Atheists Tune in 'God Bless America'
A tragedy of the dimensions of Sept. 11 can bring a search for scapegoats in its wake.
On the political left we find some who blame the supposed evils of "global capitalism," while on the political right we find some who blame the godlessness of American society.
Although the particulars differ, both camps suggest that the victims were complicit, whether directly or indirectly, in their own destruction. And thus is any concept of authentic innocence swept aside.
The Cold War is a thing of the past, so the religious right can no longer target godless communism as the source of our woes. The terrorists responsible for the Sept. 11 massacre were not atheists at all but religious fundamentalists of the most extreme type, so the blame is placed on domestic rather than on foreign godlessness.
If it is true that Americans put their differences aside in a time of crisis and rally around their common values, this might help to explain the recent proliferation of "God Bless America" signs and banners throughout America. It might be supposed that Americans are returning to those religious values on which this nation was founded.
There are several problems with this interpretation, however, not the least of which is that America was specifically established as a secular nation, not a religious one. There is no mention of "God" in the Constitution. And when Thomas Jefferson mentioned God in the Declaration of Independence, he was referring to the God of deism - that rationalistic creator, popular during the 18th-century Enlightenment, who did not communicate with human beings or otherwise intervene in human affairs.
Many of America's most influential founding fathers - such as Jefferson, James Madison, Benjamin Franklin and Thomas Paine - were deists highly critical of Christianity and other revealed religions. Paine (whose pamphlet "Common Sense" was the sparkplug of the American Revolution) claimed that "the most detestable wickedness, and the most horrid cruelties, and the greatest miseries that have afflicted the human race have had their origin in this thing called revelation, or revealed religion." And Jefferson followed suit with his observation that the God of the Old Testament "is a being of terrific character - cruel, vindictive, capricious, and unjust."
Paine, Jefferson and other deists lamented the intolerance and persecution that were common features in the history of Christianity, Islam and other revealed religions. In their view, people who believe they have an infallible lock on divine revelation will often feel justified in using violence and terror against dissenters and unbelievers.
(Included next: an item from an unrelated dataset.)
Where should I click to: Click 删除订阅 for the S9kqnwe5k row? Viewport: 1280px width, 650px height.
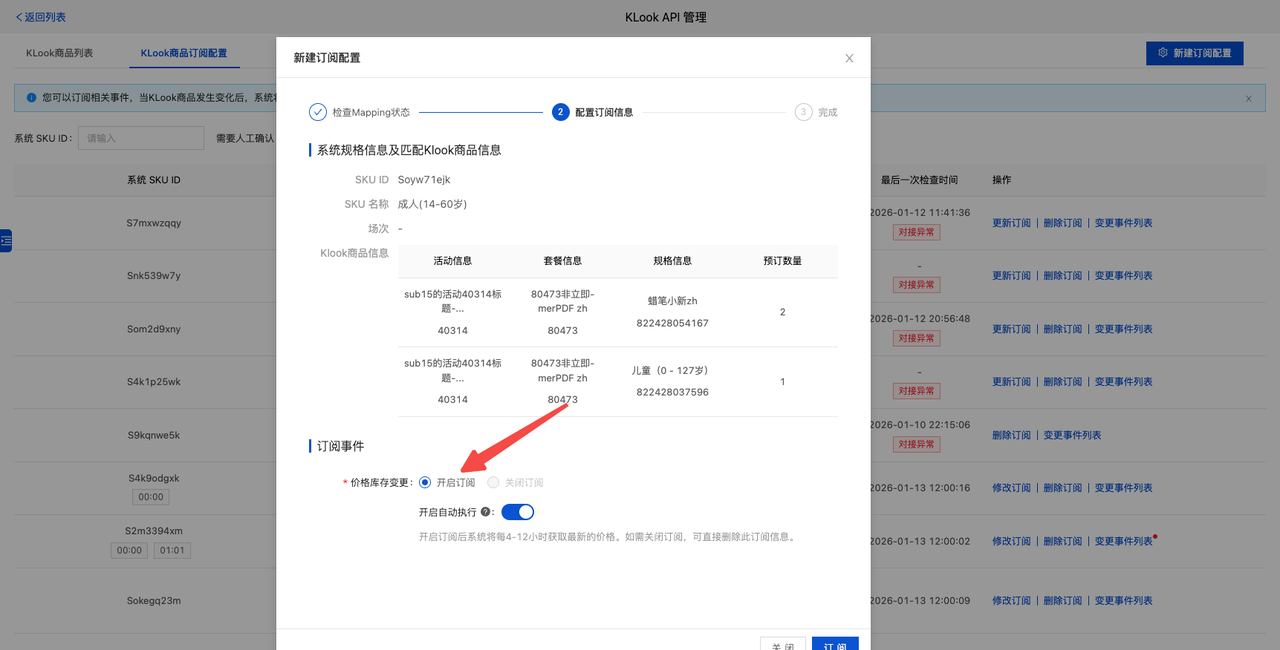point(1011,434)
Reason, not faith, is the philosophical foundation of a free and tolerant society.
Atheists are a distinct minority in our society, so we might wonder how American atheists react to the "God Bless America" signs, posters and banners that seem to have popped up everywhere. Do atheists feel excluded by this outpouring of religious sentiment? Do they feel they are being told that only those who believe in God can be good Americans?
I recently posed this latter question to a large group of atheists on the Internet, and their responses were nearly unanimous. Virtually no atheist felt in the least troubled or excluded by the public enthusiasm for "God Bless America" - so long, that is, as such expressions were by private citizens and not sponsored by government.
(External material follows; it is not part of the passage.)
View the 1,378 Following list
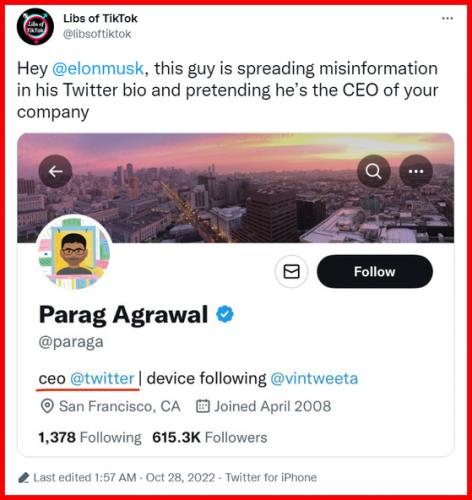The width and height of the screenshot is (472, 500). (90, 437)
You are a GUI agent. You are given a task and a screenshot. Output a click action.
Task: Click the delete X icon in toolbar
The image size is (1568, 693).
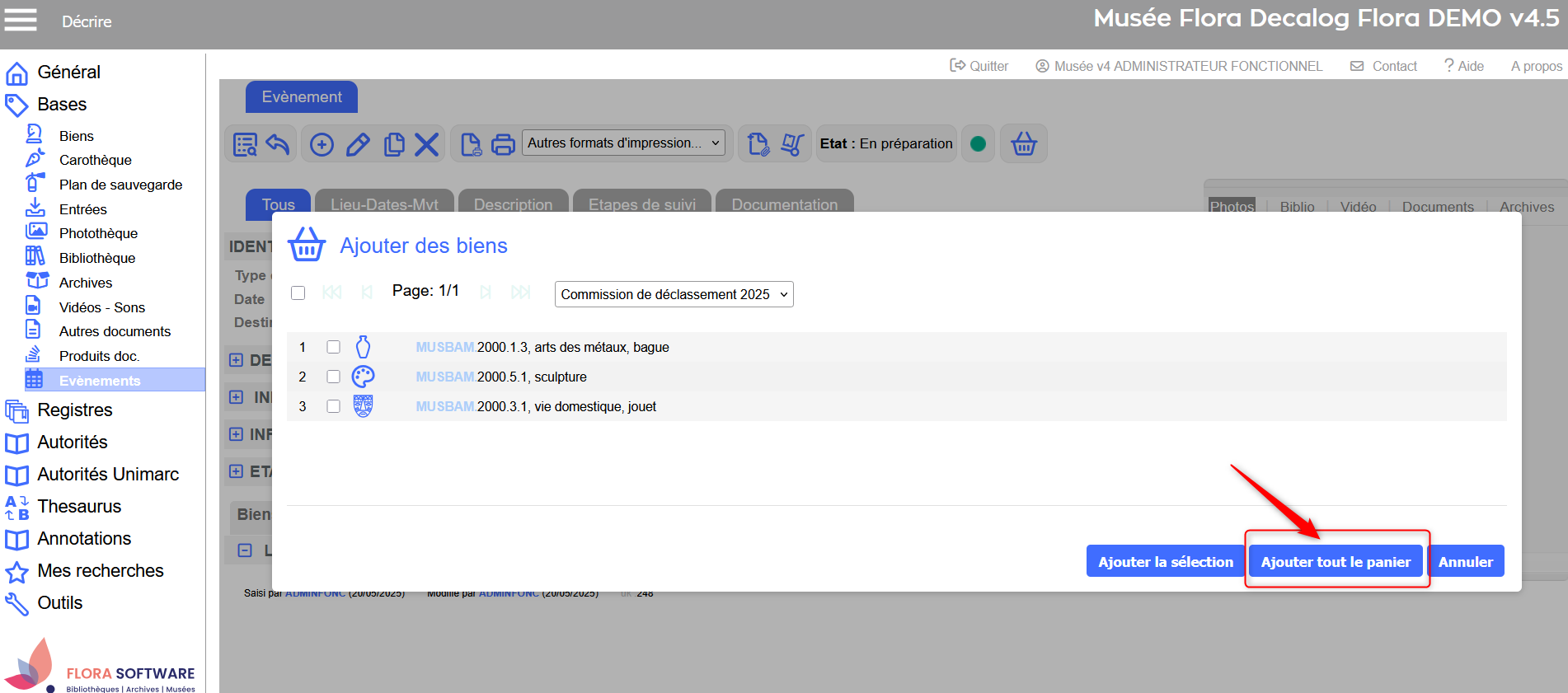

Although this reaction may surprise some people, it is identical to my own. For many people, "God Bless America" is not so much about religion per se; rather, it expresses a deep, heartfelt sentiment for American ideals and values, which were gravely threatened on Sept. 11.
Just as beauty lies in the eye of the beholder, so meaning lies in the intent of the speaker. And in most cases the sentimental intent of "God Bless America" is something with which I and most every other American atheist can heartily agree.
It so happens that "God Bless America" is the title of a beautiful and inspirational song by Irving Berlin, and this undoubtedly helps to explain why this expression tugs at the heartstrings of so many Americans. The song and its title have become part of American culture. Only the most jaded atheist could fail to appreciate what these have come to symbolize - namely, a tribute to this land and the best in those who inhabit it.
Some religious believers may take great pleasure in the exclusionary implications of "God Bless America," as if atheists are somehow less than legitimate members of American society. But for me tolerance and understanding are part of being an atheist, so I refuse to judge a belief on the basis of its worst representatives.
I will therefore continue to judge the recent popularity of "God Bless America" in the most benevolent light possible. I will take it for what I believe most Americans intend it to be: a tribute to the ideals of freedom and tolerance on which America was founded.